Cuando a inicios de los años cincuenta Julio Ramón Ribeyro escribió sus primeros relatos de carácter social, Lima era una ciudad que no superaba el millón de habitantes. «Los gallinazos sin plumas» y «Al pie del acantilado», dos de sus más conocidos cuentos, ahondaban en la nueva realidad nacida como producto de las primeras oleadas de migrantes en los suburbios de la gran urbe. Hoy, casi medio siglo después, Lima ha crecido desmesuradamente, acercándose a los ocho millones, y creando un conjunto de problemas de orden ocupacional, de vivienda, salud, transporte, seguridad, por todos conocido.
Carlos Rengifo ha querido mostrar en Criaturas de la sombra parte del submundo que puebla las calles de la ciudad. Aquel que aparece en las páginas policiales de los diarios y que muestran experiencias sórdidas que sublevan el espíritu.

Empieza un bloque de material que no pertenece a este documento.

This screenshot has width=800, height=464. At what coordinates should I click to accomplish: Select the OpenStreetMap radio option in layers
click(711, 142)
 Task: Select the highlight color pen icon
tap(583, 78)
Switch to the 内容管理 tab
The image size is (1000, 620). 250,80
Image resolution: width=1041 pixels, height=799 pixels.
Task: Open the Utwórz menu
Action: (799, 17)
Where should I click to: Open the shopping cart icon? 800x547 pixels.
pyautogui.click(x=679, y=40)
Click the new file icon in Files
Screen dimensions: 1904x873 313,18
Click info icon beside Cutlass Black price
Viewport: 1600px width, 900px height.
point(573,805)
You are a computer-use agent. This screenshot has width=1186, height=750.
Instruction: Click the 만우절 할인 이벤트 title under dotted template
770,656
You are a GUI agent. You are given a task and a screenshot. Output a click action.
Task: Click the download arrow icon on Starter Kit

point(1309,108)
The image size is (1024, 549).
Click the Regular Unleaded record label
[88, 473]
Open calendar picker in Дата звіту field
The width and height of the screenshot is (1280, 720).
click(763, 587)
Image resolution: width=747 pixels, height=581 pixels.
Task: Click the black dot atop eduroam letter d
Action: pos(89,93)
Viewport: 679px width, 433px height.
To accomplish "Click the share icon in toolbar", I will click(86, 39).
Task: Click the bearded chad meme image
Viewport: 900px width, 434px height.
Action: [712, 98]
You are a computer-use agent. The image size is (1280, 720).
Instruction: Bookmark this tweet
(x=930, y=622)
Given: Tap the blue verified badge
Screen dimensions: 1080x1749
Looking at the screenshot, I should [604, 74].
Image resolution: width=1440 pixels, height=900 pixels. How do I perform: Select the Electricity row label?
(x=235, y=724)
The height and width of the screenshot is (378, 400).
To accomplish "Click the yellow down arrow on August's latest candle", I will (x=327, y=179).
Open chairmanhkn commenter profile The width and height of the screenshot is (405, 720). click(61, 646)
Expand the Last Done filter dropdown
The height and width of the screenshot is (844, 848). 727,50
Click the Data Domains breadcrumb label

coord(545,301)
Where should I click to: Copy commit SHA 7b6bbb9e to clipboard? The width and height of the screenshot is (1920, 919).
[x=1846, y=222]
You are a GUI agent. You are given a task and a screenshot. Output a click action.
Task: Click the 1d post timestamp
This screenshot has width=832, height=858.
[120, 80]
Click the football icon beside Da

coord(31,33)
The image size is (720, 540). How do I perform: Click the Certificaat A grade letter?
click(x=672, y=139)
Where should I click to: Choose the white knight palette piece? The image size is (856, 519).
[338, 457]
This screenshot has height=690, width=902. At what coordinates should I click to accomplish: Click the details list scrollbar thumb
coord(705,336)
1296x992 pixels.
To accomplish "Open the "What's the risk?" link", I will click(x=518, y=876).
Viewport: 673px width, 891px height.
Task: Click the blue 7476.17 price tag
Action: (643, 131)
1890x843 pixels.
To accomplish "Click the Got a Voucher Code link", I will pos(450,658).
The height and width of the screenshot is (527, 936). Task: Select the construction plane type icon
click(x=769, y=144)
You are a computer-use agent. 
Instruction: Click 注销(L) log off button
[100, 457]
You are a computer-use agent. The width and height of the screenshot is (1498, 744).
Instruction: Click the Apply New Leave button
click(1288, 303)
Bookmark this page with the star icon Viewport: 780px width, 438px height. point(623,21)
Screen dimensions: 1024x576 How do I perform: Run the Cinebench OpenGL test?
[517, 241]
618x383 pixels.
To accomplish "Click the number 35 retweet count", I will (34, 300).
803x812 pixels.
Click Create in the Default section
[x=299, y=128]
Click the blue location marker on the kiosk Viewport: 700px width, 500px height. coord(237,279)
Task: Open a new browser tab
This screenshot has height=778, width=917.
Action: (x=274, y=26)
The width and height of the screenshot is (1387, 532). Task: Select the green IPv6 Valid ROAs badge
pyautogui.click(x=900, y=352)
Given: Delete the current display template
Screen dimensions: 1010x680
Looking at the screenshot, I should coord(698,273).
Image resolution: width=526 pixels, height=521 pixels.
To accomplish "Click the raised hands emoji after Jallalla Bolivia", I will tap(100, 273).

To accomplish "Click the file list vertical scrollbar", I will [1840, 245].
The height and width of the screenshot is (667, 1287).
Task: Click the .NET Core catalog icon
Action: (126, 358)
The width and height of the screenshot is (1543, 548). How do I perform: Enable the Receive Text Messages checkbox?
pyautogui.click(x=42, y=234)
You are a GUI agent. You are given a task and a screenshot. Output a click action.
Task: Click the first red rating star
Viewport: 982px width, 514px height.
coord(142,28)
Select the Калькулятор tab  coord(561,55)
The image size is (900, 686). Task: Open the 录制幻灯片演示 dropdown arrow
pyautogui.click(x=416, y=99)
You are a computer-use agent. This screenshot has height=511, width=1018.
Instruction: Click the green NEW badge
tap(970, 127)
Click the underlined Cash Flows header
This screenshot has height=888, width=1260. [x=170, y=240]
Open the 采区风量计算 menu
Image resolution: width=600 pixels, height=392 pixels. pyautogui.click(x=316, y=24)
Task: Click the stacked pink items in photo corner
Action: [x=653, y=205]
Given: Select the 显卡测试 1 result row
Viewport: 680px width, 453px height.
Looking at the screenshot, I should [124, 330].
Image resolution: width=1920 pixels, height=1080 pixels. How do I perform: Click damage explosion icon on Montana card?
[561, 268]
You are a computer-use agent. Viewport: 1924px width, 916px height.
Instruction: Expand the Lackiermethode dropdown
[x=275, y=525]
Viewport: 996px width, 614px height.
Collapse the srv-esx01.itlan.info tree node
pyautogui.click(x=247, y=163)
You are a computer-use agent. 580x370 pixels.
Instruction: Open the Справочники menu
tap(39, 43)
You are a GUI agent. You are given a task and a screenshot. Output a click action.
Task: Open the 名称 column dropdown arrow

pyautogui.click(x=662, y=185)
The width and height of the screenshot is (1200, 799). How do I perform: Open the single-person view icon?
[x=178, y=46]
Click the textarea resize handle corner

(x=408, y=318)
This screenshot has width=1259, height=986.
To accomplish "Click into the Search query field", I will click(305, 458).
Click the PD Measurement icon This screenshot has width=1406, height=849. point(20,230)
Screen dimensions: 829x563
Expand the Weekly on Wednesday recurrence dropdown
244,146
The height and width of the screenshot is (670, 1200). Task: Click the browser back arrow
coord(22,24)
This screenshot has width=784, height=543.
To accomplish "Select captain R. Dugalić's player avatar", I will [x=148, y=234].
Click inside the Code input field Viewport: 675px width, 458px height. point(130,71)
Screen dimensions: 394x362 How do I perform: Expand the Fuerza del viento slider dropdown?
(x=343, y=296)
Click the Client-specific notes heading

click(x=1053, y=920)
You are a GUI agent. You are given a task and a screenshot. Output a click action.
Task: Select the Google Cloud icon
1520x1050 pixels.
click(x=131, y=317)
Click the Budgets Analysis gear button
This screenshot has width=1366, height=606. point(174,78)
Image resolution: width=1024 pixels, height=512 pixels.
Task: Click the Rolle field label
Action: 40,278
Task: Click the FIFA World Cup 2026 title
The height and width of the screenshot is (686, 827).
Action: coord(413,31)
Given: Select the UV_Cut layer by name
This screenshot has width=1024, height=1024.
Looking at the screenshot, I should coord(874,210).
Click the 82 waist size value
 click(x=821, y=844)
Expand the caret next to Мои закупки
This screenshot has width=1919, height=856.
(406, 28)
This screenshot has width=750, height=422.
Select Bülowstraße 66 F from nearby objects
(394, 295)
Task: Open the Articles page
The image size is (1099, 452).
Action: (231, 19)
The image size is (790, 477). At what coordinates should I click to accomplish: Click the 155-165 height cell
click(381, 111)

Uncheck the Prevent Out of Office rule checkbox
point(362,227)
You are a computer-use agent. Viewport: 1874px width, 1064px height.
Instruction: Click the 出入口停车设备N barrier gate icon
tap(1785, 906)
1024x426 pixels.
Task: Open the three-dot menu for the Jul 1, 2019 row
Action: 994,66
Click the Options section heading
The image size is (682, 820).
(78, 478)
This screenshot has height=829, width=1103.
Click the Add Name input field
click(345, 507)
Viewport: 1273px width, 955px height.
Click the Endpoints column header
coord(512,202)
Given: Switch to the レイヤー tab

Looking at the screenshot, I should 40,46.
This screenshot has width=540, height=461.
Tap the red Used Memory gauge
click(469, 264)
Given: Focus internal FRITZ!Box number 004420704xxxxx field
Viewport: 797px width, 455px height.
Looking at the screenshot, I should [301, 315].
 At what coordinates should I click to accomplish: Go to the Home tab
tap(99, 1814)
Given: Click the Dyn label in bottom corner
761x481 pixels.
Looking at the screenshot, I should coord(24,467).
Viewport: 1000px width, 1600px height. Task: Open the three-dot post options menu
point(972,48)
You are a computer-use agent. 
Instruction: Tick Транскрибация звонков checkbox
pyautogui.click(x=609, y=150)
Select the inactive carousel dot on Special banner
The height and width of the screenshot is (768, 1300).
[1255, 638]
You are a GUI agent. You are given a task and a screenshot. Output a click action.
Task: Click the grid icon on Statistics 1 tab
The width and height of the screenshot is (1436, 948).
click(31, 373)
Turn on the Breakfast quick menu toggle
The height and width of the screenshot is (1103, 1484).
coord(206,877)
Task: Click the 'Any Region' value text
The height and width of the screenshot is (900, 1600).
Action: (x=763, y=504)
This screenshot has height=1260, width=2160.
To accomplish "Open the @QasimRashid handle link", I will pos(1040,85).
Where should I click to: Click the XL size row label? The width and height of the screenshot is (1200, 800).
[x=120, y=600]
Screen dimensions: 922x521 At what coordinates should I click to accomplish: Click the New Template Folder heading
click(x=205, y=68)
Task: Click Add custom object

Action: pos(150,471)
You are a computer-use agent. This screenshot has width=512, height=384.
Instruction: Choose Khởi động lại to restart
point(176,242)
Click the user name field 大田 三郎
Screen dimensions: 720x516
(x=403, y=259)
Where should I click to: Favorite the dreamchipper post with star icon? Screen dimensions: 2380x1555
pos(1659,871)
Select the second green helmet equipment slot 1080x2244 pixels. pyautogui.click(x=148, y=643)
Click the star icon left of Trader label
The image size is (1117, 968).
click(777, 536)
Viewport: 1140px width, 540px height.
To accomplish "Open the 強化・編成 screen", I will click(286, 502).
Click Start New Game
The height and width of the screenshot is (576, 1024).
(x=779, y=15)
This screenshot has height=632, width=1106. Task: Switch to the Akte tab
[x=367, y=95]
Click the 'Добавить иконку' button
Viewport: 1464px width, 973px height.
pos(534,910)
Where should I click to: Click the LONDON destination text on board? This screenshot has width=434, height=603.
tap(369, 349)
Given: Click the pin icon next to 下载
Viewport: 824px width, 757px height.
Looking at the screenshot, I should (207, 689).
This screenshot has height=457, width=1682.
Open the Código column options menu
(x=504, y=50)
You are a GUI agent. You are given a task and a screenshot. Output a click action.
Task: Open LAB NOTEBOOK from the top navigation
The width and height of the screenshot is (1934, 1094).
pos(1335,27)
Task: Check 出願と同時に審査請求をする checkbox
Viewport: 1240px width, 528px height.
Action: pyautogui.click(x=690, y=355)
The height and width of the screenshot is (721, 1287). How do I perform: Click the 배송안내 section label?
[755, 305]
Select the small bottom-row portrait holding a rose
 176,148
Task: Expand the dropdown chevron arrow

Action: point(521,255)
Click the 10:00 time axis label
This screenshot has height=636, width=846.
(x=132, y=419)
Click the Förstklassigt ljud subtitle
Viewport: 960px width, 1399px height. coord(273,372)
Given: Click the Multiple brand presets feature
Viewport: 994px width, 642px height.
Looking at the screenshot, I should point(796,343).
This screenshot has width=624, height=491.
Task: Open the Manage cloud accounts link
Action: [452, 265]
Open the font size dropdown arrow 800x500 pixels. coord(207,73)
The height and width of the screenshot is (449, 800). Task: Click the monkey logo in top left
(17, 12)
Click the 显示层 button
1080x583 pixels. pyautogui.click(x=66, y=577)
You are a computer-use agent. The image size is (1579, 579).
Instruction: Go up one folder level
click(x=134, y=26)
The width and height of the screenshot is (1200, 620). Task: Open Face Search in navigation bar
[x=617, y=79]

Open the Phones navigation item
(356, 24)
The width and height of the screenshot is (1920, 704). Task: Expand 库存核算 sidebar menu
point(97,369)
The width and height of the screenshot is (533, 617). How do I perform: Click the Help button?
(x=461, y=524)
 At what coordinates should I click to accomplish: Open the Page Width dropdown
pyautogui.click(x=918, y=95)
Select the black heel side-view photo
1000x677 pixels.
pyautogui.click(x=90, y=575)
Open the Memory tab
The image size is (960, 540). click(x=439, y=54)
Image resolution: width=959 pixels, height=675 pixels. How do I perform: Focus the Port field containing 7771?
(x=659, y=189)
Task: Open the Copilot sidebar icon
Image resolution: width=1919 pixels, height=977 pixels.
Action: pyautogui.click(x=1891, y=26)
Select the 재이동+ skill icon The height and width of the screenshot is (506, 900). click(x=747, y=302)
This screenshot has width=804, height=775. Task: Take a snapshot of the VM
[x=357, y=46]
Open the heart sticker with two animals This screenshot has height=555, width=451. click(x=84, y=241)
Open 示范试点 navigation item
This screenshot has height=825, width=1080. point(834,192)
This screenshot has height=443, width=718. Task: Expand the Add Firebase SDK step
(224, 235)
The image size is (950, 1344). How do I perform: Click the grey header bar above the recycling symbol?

Fue Aristóteles el que, a la vista de las grandes tragedias griegas —pobladas de asesinatos y muertes horrendas— propuso una primera definición de catarsis. Consiste esta en que el espectador de la tragedia, al observar aquellas representaciones, sufría un efecto de distensión y liberación interior por medio de la «conmoción» y el «horror». Aunque estos relatos no lleguen a alcanzar la fuerza expresiva que sí existe en una tragedia (por ser de corta extensión, poseer pocos personajes y no crear el tiempo y la expectativa suficiente), sin embargo no dejan de tener una cierta truculencia y crueldad por la manera tan descarnada con que están relatados.
Por ello, aunque la lectura de estos cuentos puede parecer fruto de un refinado cinismo, también podrían entenderse como la manera en que un observador lúcido y consciente ve su ciudad. Aquí hay algo más que realismo o naturalismo —por usar dos palabras caras a la narrativa decimonónica—, hay un claro propósito de denuncia social. Una concepción de este tipo no puede tener otro corolario que una actitud pesimista con respecto a la vida. Cada personaje se halla envuelto en una espiral que le impide remontar o luchar contra la corriente, adoptando por ello un rictus que le hace aceptar o ser insensible frente a la realidad que lo rodea.
Criaturas de la sombra bien puede considerarse como una cruda y patética pintura de la ciudad con toda la fauna que la puebla: vendedores ambulantes, pirañas, prostitutas, locos, mendigos, burócratas, custodios del orden, subversivos. Y en medio de todo ello, una conciencia que trata de encontrar orden y sentido en el caos.
Iván Ruiz Ayala
La magia del cuento literario nos devuelve a una realidad que, aunque vivimos, no siempre logramos percibir en sus múltiples facetas. Carlos Rengifo, con este volumen de cuentos titulado Criaturas de la sombra, nos sitúa en un universo poético donde las imágenes son tanto o más vívidas que las reales, recordándonos la traición de nuestros sentidos y, acaso, de nuestros propios valores, como en los cuentos «Obrar con el ejemplo» y «Disculpe la molestia», donde escenas aparentemente banales de la vida cotidiana, se transforman en acontecimientos de descarnada violencia urbana. Mendigos, alcohólicos, comerciantes, secretarias, jóvenes universitarios, o empleadas domésticas, son los protagonistas de este fresco urbano de historias que nos ilustra, no solo la violencia dramática de las calles, sino también aquella de las interioridades, de los sentimientos y las pasiones, del desconcierto y el asombro en un universo sin esperanzas, que Rengifo nos retrata con piedad y adecuada precisión psicológica. En «Menú» y «El último recurso» asistimos a dos situaciones dilemáticas que tienen que resolver los personajes, desplegadas hábilmente a través de una intriga que captura y sorprende, como ocurre con las historias que poseen los mejores ingredientes del cuento clásico. La presencia del narrador en «Detrás de las ventanas» nos revela la urdimbre azarosa que entretejen las circunstancias históricas y las vitales de los personajes, frente a la cual intentan vanamente sobrevivir en un mundo que se hunde y que los arrastrará, inevitablemente, en su propio naufragio. Carlos Rengifo nos muestra, a través de un bien dotado lenguaje, sobrio y funcional, de diálogos ásperos y agudos, de atmósferas breves e intensas, su fina percepción estética, no ajena a una suave y paradójica ironía.